> _Tasks to carry out_
**1)** Answer these questions from the passage on diapers, one answer per line:
(a) What does Cradle to Cradle certification require?
(b) Which diaper type generates more landfill waste?
(c) What weight do company-level environmental indicators carry in the environment scores?
**2)** Condense the paragraph in the passage on diapers that begins "Organic cloth reusable diapers" into a short bulleted list that keeps its main facts.

> _Document passage_
--------------------------------
Which are the best baby diapers — reusable cloth or disposable diapers? The impacts of diapers, which come from manufacturing, consumer use and disposal, vary significantly depending on whether the product is reusable or disposable. The most important impacts include:
Water consumption and pollution from manufacturing disposable diapers or growing cotton for reusable cloth diapers.
Water and energy consumption at home or in a commercial laundry to wash reusable diapers.
Solid waste from manufacturing and landfill disposal of disposable diapers.
Buying Guide: What to look for
Cradle to Cradle certification, which identifies products that have met stringent health and environment standards (requiring ingredient analysis and a life cycle assessment)
Organic cloth reusable diapers or diapers with flushable inserts. Cloth diapers consume more water, but disposables generate more landfill waste. If you have a high efficiency washing machine and know how to use it effectively, organic cloth diapers are estimated to have the lowest overall environmental impact. If you live where fresh water is limited, disposables better preserve regional water resources.
Diapers bleached using a totally chlorine-free (TCF) method.
Environment scores are assigned to diapers by combining company-level environmental indicators (weighted at 75%) with supplemental product-level environmental indicators (weighted at 25%). Available product-level information only applies to a single part of the life cycle (e.g. processing), or does not provide a definitive environmental preference (e.g. diaper type, packaging).
--------------------------------
> _Information provided_

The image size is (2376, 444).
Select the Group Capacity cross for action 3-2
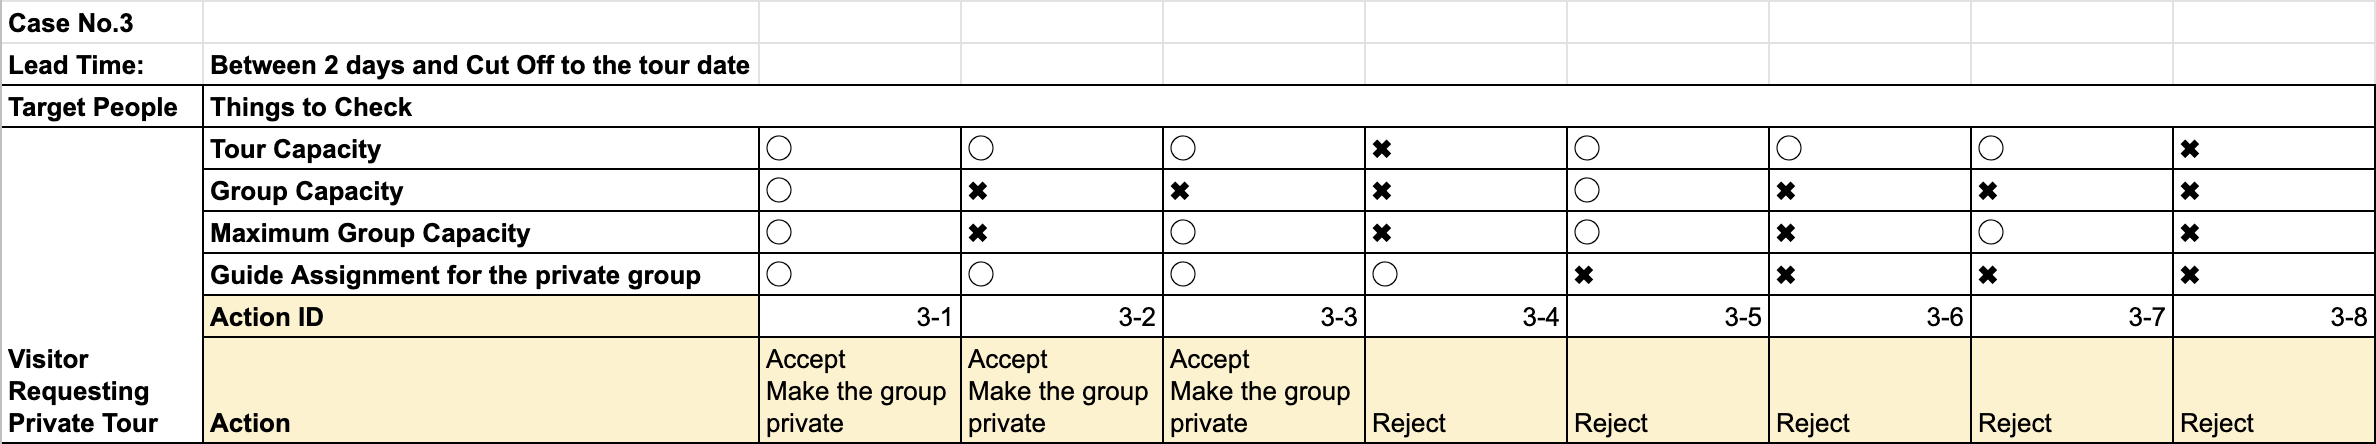[x=979, y=191]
--------------------------------
> _Results for the exercise_
**1)**
(a) Ingredient analysis and a life cycle assessment.
(b) Disposable diapers.
(c) 75%.

**2)**
- Choose organic cloth reusable diapers or diapers with flushable inserts.
- Cloth diapers use more water, while disposables produce more landfill waste.
- If you use a high-efficiency washing machine effectively, organic cloth diapers are estimated to have the lowest overall environmental impact.
- Where fresh water is limited, disposables better preserve regional water resources.